WHAT IS BEING ASKED
Report each line from the listing that the string "Switch" appears in.
↓
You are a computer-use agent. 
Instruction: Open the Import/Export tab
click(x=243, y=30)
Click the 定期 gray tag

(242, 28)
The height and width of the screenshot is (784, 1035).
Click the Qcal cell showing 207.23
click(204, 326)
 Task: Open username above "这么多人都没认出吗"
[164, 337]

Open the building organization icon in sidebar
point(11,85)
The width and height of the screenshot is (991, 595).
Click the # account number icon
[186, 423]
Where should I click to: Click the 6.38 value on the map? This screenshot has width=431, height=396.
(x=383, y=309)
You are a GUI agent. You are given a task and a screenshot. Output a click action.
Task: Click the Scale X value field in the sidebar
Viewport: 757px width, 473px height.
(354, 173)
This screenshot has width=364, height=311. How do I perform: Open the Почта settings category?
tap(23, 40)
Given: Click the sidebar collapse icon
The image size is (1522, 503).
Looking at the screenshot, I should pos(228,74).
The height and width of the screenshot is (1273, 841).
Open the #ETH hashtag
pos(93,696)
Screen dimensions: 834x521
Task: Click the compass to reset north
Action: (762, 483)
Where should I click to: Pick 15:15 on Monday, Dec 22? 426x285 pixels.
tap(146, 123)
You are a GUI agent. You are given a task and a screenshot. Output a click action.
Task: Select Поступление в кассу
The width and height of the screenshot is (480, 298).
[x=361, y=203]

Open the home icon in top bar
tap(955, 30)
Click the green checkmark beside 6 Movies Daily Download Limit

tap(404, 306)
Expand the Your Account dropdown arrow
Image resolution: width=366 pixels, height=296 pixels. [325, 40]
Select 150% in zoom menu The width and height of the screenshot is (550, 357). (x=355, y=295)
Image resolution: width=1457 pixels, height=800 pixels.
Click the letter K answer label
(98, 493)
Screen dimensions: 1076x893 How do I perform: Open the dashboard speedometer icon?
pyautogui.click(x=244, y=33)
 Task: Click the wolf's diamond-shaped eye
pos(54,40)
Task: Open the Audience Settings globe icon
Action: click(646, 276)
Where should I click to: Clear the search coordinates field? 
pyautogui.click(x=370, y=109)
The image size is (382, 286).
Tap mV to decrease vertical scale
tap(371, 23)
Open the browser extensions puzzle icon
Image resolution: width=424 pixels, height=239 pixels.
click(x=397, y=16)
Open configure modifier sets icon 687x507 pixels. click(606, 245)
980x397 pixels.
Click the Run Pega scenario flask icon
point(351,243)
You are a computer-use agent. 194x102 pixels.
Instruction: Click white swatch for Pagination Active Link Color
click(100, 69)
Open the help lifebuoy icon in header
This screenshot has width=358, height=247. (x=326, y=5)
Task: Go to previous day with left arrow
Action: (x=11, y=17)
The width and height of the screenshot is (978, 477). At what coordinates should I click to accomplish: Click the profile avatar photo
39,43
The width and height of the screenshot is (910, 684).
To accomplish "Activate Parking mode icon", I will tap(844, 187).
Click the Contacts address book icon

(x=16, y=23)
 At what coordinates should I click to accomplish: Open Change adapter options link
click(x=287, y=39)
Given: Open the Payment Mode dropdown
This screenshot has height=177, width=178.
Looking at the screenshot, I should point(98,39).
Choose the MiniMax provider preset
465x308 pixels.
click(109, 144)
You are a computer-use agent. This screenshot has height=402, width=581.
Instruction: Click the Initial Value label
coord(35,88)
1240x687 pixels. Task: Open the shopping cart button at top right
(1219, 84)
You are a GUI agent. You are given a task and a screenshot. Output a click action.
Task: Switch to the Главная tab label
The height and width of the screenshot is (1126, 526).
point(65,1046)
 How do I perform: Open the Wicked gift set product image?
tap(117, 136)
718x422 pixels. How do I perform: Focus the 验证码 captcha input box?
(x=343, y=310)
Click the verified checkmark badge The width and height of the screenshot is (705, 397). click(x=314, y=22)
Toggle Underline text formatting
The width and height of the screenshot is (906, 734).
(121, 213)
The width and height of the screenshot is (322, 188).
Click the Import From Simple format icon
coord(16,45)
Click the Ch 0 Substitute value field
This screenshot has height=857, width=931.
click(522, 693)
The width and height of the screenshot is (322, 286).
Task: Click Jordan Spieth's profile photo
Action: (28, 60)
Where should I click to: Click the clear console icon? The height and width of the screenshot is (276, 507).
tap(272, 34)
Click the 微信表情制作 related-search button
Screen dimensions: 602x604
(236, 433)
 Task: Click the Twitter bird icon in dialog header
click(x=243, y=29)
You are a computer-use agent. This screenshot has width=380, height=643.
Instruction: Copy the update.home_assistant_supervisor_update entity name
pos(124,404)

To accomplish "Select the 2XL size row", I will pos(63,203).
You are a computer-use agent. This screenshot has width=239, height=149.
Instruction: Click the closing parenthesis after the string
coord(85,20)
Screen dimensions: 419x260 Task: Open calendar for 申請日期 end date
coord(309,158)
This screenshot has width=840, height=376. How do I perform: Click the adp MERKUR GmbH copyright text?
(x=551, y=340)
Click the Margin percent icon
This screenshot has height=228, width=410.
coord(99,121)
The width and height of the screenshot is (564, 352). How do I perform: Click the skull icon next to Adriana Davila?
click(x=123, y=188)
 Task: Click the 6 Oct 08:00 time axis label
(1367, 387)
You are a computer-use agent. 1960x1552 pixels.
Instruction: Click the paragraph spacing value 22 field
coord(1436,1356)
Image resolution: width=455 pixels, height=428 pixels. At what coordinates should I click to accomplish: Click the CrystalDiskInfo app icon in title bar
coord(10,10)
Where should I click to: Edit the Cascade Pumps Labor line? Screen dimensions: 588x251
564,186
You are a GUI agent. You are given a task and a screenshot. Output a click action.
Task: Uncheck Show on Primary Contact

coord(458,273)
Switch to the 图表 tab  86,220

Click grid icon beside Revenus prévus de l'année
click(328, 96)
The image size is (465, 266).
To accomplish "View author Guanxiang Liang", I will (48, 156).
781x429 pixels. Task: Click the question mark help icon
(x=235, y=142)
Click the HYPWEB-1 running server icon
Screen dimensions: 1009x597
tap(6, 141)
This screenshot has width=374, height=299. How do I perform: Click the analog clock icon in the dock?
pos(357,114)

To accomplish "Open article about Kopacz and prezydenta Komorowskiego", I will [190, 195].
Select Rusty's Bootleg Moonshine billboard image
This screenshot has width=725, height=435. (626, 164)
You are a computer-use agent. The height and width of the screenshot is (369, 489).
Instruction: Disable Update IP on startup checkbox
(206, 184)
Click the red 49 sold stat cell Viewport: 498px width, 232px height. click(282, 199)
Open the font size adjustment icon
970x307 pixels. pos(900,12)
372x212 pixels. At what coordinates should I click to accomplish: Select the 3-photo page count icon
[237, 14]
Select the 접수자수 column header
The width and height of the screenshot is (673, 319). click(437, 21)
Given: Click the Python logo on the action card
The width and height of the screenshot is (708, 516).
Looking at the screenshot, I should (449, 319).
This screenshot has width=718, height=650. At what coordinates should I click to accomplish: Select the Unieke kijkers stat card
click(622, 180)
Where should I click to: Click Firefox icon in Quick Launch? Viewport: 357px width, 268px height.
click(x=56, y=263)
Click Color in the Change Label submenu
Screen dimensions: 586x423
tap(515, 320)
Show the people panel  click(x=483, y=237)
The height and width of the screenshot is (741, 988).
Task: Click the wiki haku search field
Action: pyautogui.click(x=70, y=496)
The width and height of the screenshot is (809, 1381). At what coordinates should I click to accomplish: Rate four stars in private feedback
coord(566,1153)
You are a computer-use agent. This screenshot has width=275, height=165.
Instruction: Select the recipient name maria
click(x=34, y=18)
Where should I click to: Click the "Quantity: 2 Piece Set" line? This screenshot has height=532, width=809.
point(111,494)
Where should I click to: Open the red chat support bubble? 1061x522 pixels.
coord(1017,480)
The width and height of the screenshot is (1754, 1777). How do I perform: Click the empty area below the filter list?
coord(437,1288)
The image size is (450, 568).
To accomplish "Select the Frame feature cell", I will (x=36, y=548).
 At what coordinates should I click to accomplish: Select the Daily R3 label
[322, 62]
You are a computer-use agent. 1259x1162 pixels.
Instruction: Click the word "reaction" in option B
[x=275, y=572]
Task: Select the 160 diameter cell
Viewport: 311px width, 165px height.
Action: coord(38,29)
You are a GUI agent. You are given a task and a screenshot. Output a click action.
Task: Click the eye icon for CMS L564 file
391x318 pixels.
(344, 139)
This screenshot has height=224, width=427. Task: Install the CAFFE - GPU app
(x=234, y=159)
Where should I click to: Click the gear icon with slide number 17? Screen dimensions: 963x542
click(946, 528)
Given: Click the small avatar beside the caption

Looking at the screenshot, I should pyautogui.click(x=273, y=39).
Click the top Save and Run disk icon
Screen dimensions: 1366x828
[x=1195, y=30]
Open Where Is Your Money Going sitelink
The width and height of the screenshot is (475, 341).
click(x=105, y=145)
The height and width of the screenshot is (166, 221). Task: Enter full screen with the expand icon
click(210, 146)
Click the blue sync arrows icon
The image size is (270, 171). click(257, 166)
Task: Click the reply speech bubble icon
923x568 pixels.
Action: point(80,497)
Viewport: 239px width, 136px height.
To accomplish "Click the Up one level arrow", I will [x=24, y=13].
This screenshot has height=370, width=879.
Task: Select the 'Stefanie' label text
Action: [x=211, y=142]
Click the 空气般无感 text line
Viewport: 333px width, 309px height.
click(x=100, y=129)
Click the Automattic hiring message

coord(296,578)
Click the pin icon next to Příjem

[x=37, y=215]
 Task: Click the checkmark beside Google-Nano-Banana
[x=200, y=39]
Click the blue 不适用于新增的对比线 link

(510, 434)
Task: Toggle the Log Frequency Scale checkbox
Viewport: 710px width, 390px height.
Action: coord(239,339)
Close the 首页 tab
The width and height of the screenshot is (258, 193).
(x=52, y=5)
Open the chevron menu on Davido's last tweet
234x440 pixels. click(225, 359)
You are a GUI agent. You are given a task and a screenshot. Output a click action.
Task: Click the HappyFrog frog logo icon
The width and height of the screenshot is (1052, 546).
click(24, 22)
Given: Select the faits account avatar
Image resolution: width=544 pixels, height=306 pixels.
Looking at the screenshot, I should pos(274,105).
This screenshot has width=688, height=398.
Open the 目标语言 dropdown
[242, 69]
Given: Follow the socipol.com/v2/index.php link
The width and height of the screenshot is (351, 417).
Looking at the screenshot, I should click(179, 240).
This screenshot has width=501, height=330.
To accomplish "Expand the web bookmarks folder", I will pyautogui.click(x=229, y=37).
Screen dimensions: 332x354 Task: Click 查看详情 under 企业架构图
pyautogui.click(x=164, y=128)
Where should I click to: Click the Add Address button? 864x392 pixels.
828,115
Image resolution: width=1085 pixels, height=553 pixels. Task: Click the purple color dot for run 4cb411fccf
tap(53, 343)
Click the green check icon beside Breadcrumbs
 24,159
↑
SOLUTION FOR THIS PROBLEM
Task: Switch to the Главная tab label
Switch to the 图表 tab  86,220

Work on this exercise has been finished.